Chi Shubo et sa fille Nancy, dans leur appartement en banlieue de Pékin, le 12 mai 2013 [Wang Zhao / AFP/Archives] Chi Shubo et sa fille Nancy, dans leur appartement en banlieue de Pékin, le 12 mai 2013 [Wang Zhao / AFP/Archives]

Avec leurs deux voitures et une domestique qui fait la cuisine dans leur appartement de cinq pièces en banlieue de Pékin, Li Na, Chi Shubo et leur fille Nancy forment une famille typique de la nouvelle classe moyenne chinoise, savourant son aisance matérielle mais impatiente de voir la qualité de vie s'améliorer.

La mère, Li Na, tient un comptoir de restauration dans le zoo de la capitale et le père, Chi Shubo, travaille dans une société d'investissement étatique.

Les revenus du couple se sont littéralement envolés depuis qu'ils sont arrivés à Pékin il y a vingt ans, depuis le Shandong, province côtière de l'est du pays.
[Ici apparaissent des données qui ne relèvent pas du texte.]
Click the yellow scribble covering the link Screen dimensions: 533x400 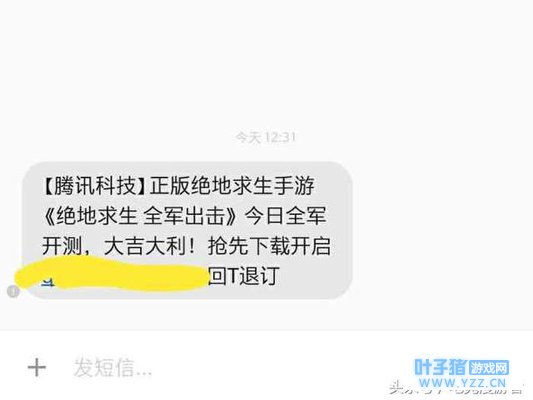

A l'époque, rendre visite à son mari sur son lieu de travail impliquait pour Li plusieurs heures de vélo depuis le dortoir collectif où elle était hébergée.

Aujourd'hui, elle file au travail dans une voiture américaine et les époux partent en vacances avec leur fille au Japon, en Corée ou aux Etats-Unis.

Des dizaines de millions de Chinois ont connu le même essor de leur niveau de vie. Selon l'OCDE, 10% des 1,35 milliard de Chinois appartiennent déjà à la classe moyenne. Ils devraient être 40%, ou 560 millions, en 2020.

Mais, à l'égal des plus pauvres, ils s'inquiètent de la pollution, de la sécurité alimentaire et du système éducatif, autant de défis pour les nouveaux dirigeants chinois qui ont promis de réformer le modèle de "croissance à tout prix" de ces trente dernières années.

Chaque année, Li et Chi se fixent un objectif pour vivre mieux. "Nous avons toujours un projet", explique l'épouse. "Cette année, je voudrais par exemple un nouvel appareil photo, et mon mari m'aidera à réaliser ce rêve".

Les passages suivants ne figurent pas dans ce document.